Pero antes de las consecuencias, es necesario detenerse en las condiciones. El acontecimiento es
sorpresivo y sorprendente, porque es pura gracia, pura iniciativa de Dios. Pero requiere
disposiciones, sin las que el acontecimiento puede frustrarse. También los Hechos describen con
precisión esas condiciones: los discípulos estaban reunidos en un mismo lugar. Pentecostés es un
acontecimiento comunitario, que requiere la unidad de corazón y de mente. Por eso en los días
previos a esta Pascua de Pentecostés hemos meditado cada día en la oración sacerdotal (Jn 17), en
la que Jesús ora por la unidad de los discípulos, según la unidad que Jesús tiene con el Padre en el
Espíritu Santo. La unidad de la Trinidad no anula las diferencias, sino que las conserva y resalta:
es la unidad en el amor. Al meditar en esta densísima oración de Jesús, comprendemos con dolor
hasta qué punto los cismas y las divisiones entre los creyentes debilitan la eficacia del Espíritu
entre nosotros. Y no solo cuando consideramos la divisiones en diversas confesiones cristianas,
sino también las otras divisiones, los otros pequeños pero dolorosos cismas que dañan el amor
mutuo dentro de la misma comunidad eclesial, parroquial, religiosa por motivos ideológicos, por
falta de comprensión, generosidad y apertura mutua, por egoísmo y afán de protagonismo, en
definitiva, por todas esas formas de mentalidad y comportamiento que no proceden del verdadero
Espíritu de Jesús, sino de esos otros espíritus malignos que, tantas veces, guían nuestra voluntad.

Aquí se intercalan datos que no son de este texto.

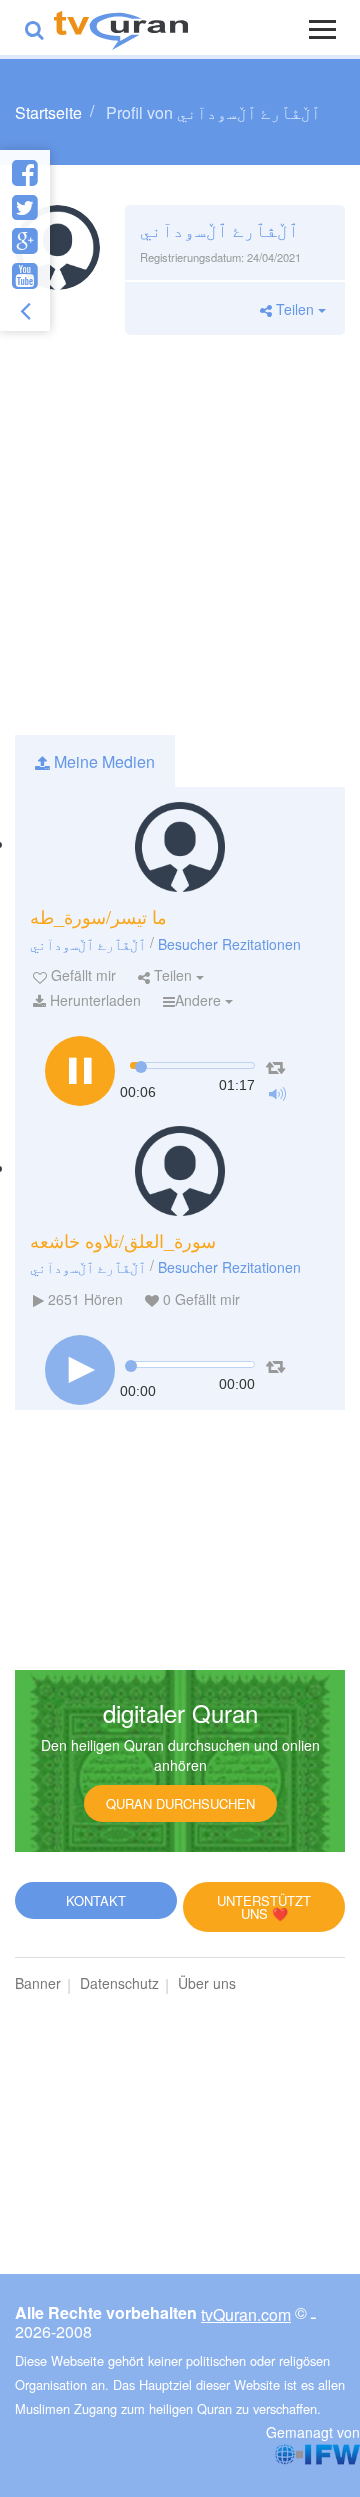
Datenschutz (119, 1983)
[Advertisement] (180, 535)
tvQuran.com (246, 2314)
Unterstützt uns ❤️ (264, 1907)
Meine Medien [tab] (102, 761)
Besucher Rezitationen (229, 944)
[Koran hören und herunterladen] (121, 27)
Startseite (48, 112)
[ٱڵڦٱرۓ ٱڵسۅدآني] (180, 847)
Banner (38, 1983)
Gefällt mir (81, 975)
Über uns (207, 1983)
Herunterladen (93, 1000)
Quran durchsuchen (180, 1803)
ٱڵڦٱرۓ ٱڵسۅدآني (88, 944)
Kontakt (96, 1900)
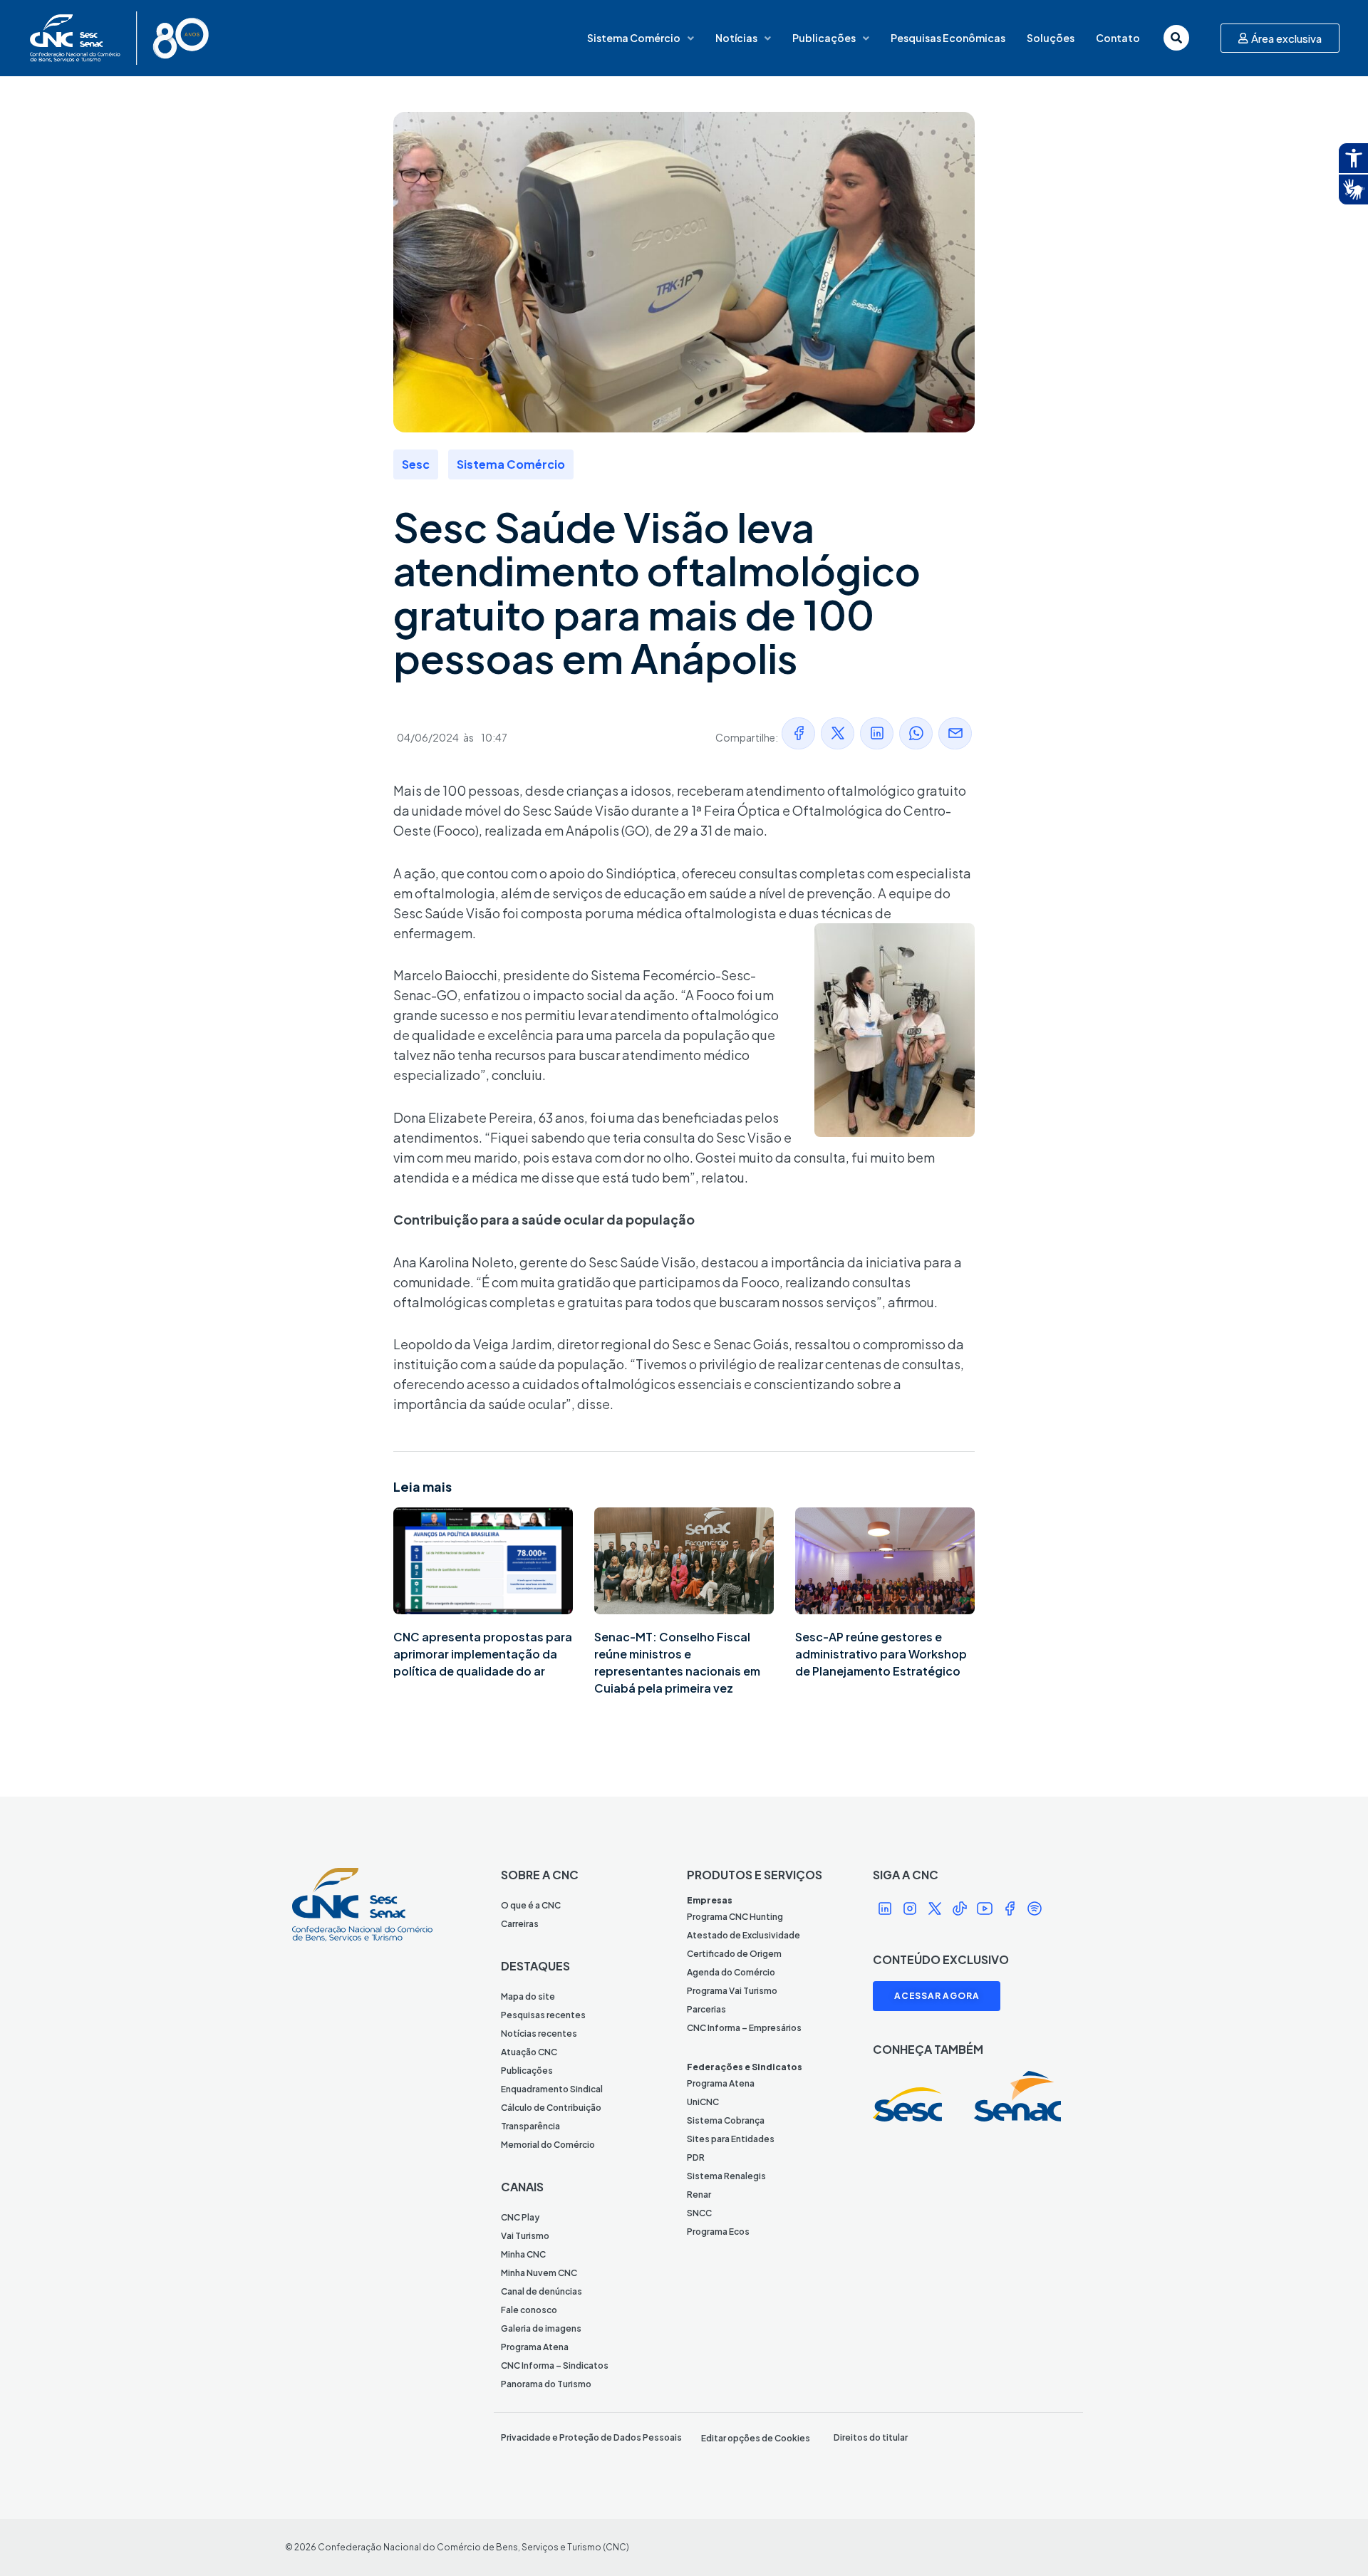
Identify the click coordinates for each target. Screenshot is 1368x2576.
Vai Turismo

El espíritu ecuménico, de apertura universal y aprecio mutuo, obra del Espíritu Santo, debe
significar la voluntad de estar “todos reunidos en un mismo lugar”, en torno a Jesús, a su Madre,
en oración con los apóstoles.
Aunque la unidad de los cristianos no sea plena, el deseo y la búsqueda de esa unidad es ya un
primer fruto del Espíritu que nos permite recibirlo con mayor plenitud, de forma que las
consecuencias de su irrupción se hagan más visibles. O, mejor, audibles. Porque la primera
consecuencia es que la Palabra se traduce en palabras de testimonio expresadas en lenguas que
todo el mundo puede entender, cada cual en su propio idioma. Se trata de aprender el lenguaje
universal del amor. Como la unidad de la Trinidad, el lenguaje del amor reúne sin anular las
diferencias. El amor no pretende que todos se acomoden a él, que todos tengan que aprender un
mismo y único idioma, no pretende unir uniformando. Al contrario, el lenguaje del amor, fruto del
Espíritu, sale de sí hacia el otro, acoge su diferencia y aprende su idioma para confesar en él que
“Jesús es el Señor”, el que nos ha salvado en el altar de la Cruz y ha resucitado a la vida nueva.

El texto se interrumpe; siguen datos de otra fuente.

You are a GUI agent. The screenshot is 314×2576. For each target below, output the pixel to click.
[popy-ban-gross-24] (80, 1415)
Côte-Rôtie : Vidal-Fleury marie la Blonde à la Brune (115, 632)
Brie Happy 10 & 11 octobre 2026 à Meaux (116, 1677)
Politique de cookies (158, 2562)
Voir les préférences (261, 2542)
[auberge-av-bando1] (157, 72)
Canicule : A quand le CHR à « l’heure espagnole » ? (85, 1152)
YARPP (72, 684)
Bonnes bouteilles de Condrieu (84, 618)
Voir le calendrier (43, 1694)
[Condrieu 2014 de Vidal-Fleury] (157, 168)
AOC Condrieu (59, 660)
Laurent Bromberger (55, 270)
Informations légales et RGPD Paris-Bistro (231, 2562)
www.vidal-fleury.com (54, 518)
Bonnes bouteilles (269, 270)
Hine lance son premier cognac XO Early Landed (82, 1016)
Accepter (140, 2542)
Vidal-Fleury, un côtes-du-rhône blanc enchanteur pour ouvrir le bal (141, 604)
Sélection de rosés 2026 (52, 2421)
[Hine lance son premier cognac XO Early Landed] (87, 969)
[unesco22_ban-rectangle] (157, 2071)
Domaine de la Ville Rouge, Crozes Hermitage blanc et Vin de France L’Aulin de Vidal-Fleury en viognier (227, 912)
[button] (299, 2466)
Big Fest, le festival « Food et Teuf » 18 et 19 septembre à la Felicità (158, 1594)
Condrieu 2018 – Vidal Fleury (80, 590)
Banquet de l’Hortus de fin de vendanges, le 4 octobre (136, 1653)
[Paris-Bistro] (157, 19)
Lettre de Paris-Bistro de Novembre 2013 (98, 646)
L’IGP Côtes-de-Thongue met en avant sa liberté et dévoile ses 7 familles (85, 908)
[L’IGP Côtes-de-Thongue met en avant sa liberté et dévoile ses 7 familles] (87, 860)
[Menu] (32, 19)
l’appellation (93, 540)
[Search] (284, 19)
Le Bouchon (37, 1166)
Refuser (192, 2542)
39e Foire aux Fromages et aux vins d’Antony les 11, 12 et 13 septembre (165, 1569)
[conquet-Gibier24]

La confesión del señorío de Jesús confirma, como nos enseña Pablo, esa unidad en la diversidad
en que consiste el amor: la diversidad de dones, carismas, funciones y perspectivas se ponen todos
al servicio de la unidad, de la causa común, del bien del cuerpo que formamos. Cuando falta el
Espíritu de Jesús, esa diversidad se convierte en rivalidad, conflicto, celos, lucha por la
supremacía… Por desgracia, también en la Iglesia y entre los creyentes se dan esos males, que
indican que no estamos siendo dóciles al Espíritu, ni estamos dispuestos a reunirnos en el mismo
lugar. Pero el Espíritu sigue soplando, sonando, ardiendo, llamándonos a la unidad que respeta las
diferencias y las dispone al servicio mutuo en la armonía orgánica del cuerpo.

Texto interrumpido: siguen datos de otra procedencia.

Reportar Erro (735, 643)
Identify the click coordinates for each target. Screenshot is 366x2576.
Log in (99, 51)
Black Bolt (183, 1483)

Cuando se da esta docilidad al Espíritu, que nos enseña la comunidad apostólica reunida junto con
María, la madre de Jesús, florecen espontáneamente los otros frutos del Espíritu, que el Evangelio
de Juan señala con claridad: la apertura, que vence a la tentación de la cerrazón y el temor; la
alegría que desplaza a la tristeza; la paz de Cristo, que apacigua nuestros corazones y disipa
nuestras inquietudes; el perdón, que Dios concede con generosidad y nosotros podemos y debemos
dispensar (perdonando y pidiendo perdón), cuando, de tantos modos, seguimos experimentando
las mordeduras del mal y del pecado.
Volvemos a la vida cotidiana equipados con el Espíritu de Jesús. Acudamos a la reunión dominical
de los discípulos, en la que el Espíritu irrumpe tempestuoso, atronador, ardiente, en la que Jesús
exhala sobre nosotros su Espíritu, y nos envía para ser testigos ante todo el mundo de la buena
nueva del amor de Dios, del perdón y de la salvación que Cristo ha adquirido para nosotros.